• _Task objective_
Would you copy, word for word, each line from the one with "The height and" to the end of the listing below, skipping all pictures?

• _Information provided_
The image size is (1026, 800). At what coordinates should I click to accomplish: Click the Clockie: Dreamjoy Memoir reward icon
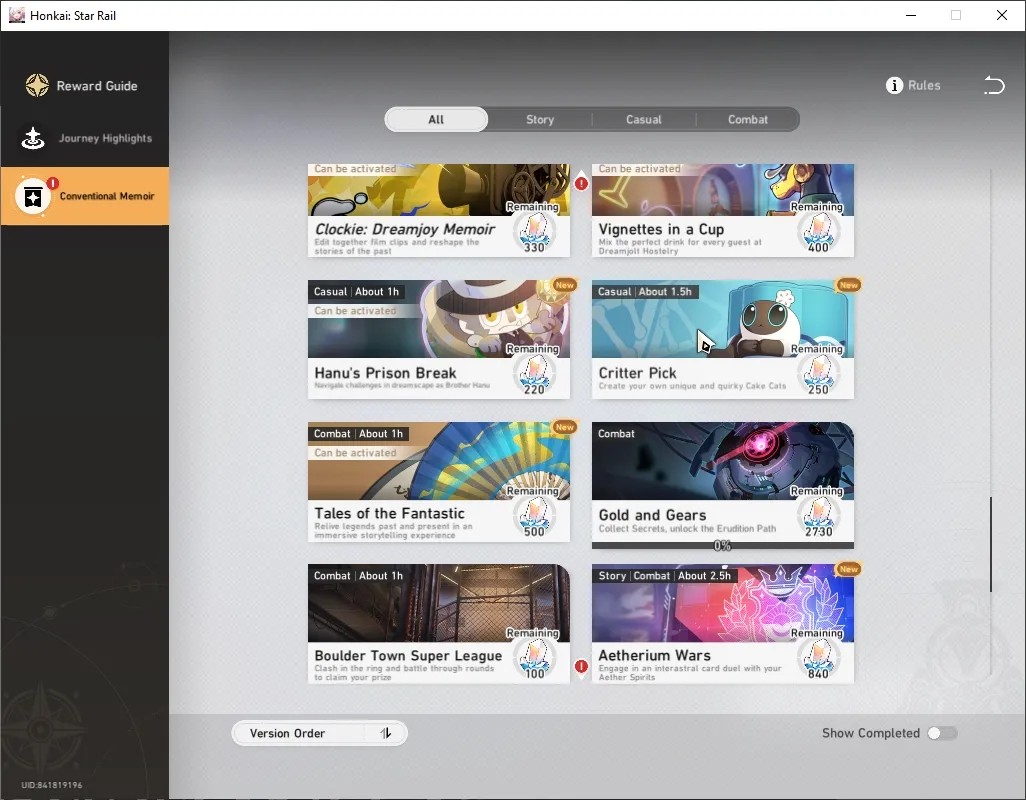point(535,234)
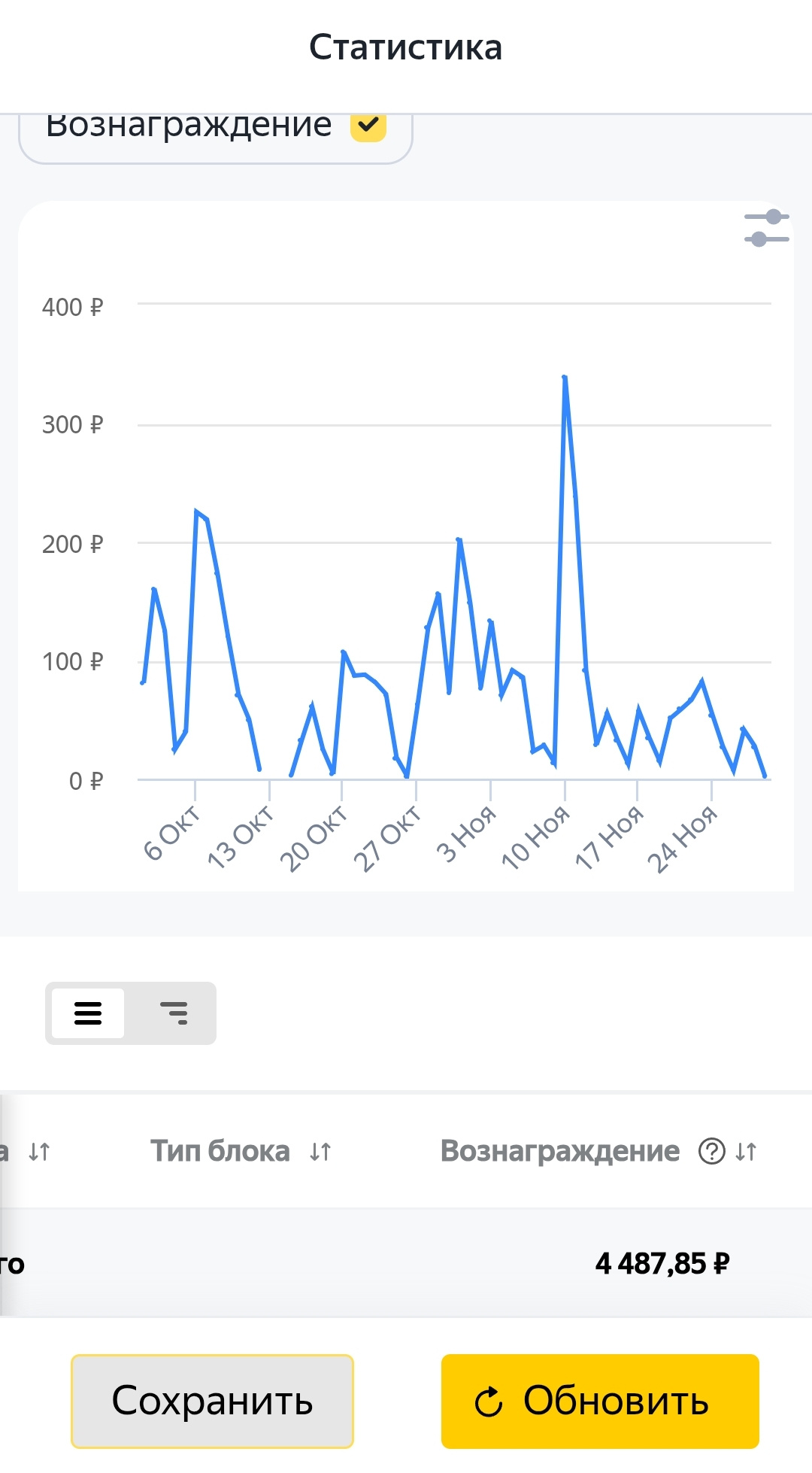Open chart settings sliders icon
Image resolution: width=812 pixels, height=1473 pixels.
point(766,228)
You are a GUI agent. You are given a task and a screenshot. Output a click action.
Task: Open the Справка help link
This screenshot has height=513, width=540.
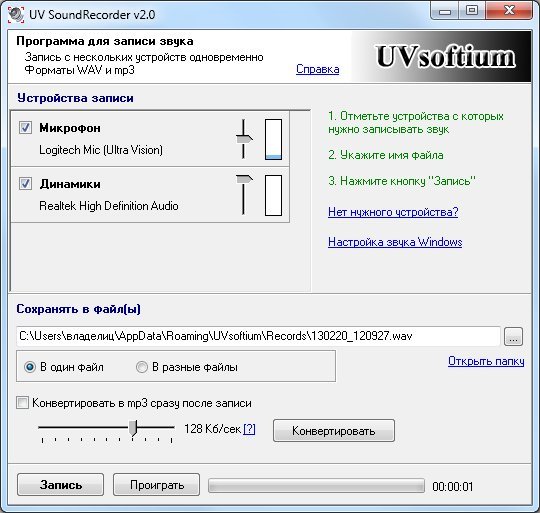318,69
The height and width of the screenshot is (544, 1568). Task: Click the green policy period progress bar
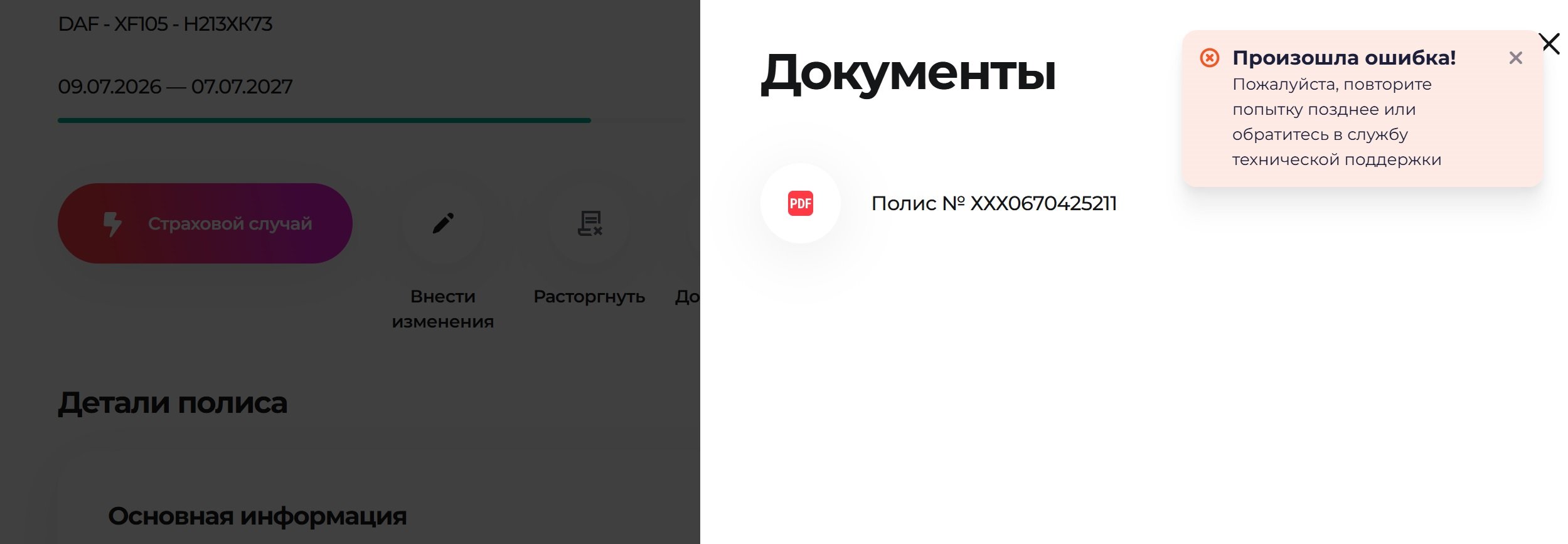click(x=324, y=120)
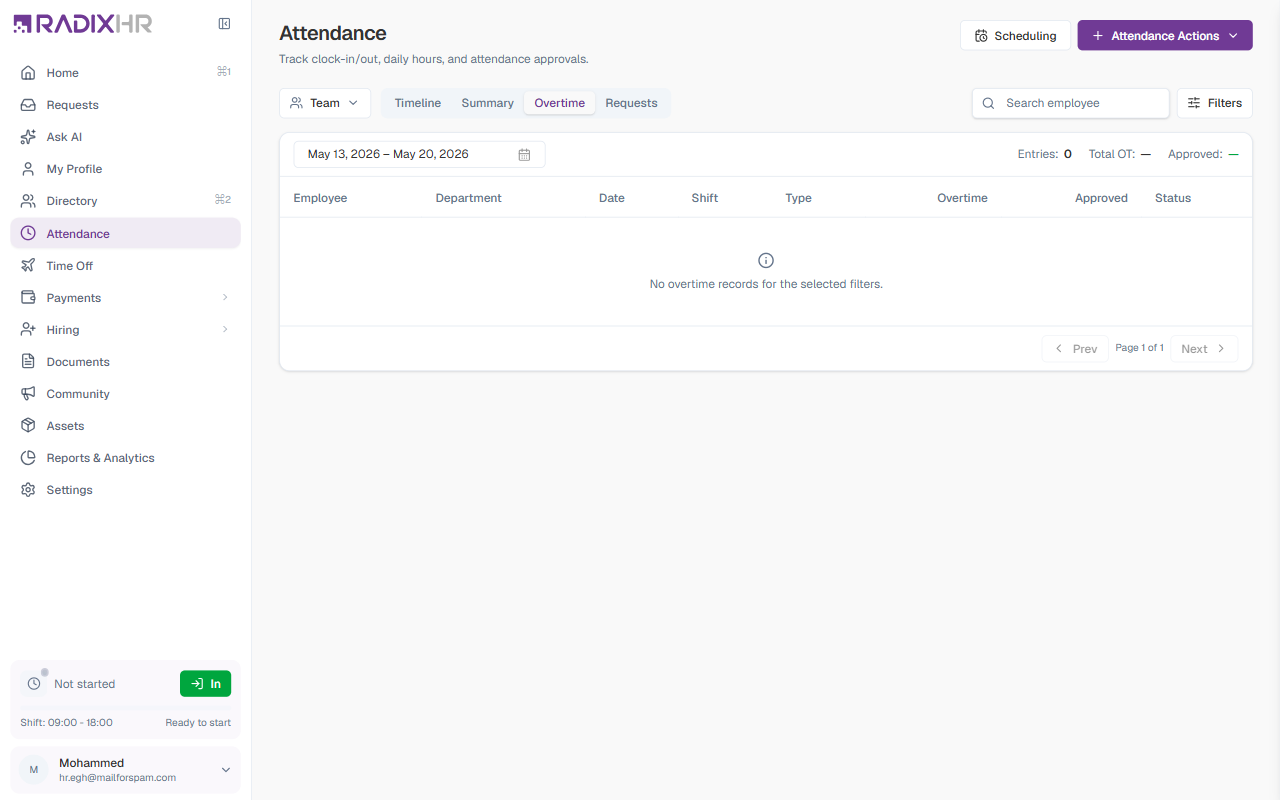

• _Task response_
The height and width of the screenshot is (544, 1568). Task: Click the green policy period progress bar
click(x=324, y=120)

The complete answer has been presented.